__Your instructions__. Starting at the line that contains "Where should I" and stopping after the last line, set down the listing exactly as it is. Add nothing.

__Entries shown__.
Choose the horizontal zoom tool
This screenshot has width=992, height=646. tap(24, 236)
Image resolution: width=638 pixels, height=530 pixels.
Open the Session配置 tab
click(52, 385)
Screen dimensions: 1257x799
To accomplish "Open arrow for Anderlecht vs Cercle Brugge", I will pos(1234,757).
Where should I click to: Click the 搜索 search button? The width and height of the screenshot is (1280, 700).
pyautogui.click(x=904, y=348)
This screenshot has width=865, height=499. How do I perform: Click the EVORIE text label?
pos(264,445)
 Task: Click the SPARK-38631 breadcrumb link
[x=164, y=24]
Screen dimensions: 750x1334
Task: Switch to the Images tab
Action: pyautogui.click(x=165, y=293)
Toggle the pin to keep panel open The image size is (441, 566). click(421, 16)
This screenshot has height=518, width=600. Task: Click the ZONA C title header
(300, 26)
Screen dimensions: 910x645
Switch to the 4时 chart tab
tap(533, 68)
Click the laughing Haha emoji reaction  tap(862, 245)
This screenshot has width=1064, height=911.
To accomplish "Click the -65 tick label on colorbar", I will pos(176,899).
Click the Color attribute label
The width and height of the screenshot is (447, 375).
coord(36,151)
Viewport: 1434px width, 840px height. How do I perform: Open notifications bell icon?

__Answer space__.
Where should I click to: Click the 搜索 search button? The width and height of the screenshot is (1280, 700).
pyautogui.click(x=904, y=348)
This screenshot has width=865, height=499. How do I perform: Click the EVORIE text label?
pos(264,445)
 Task: Click the SPARK-38631 breadcrumb link
[x=164, y=24]
Screen dimensions: 750x1334
Task: Switch to the Images tab
Action: pyautogui.click(x=165, y=293)
Toggle the pin to keep panel open The image size is (441, 566). click(421, 16)
This screenshot has height=518, width=600. Task: Click the ZONA C title header
(300, 26)
Screen dimensions: 910x645
Switch to the 4时 chart tab
tap(533, 68)
Click the laughing Haha emoji reaction  tap(862, 245)
This screenshot has width=1064, height=911.
To accomplish "Click the -65 tick label on colorbar", I will pos(176,899).
Click the Color attribute label
The width and height of the screenshot is (447, 375).
coord(36,151)
Viewport: 1434px width, 840px height. How do I perform: Open notifications bell icon?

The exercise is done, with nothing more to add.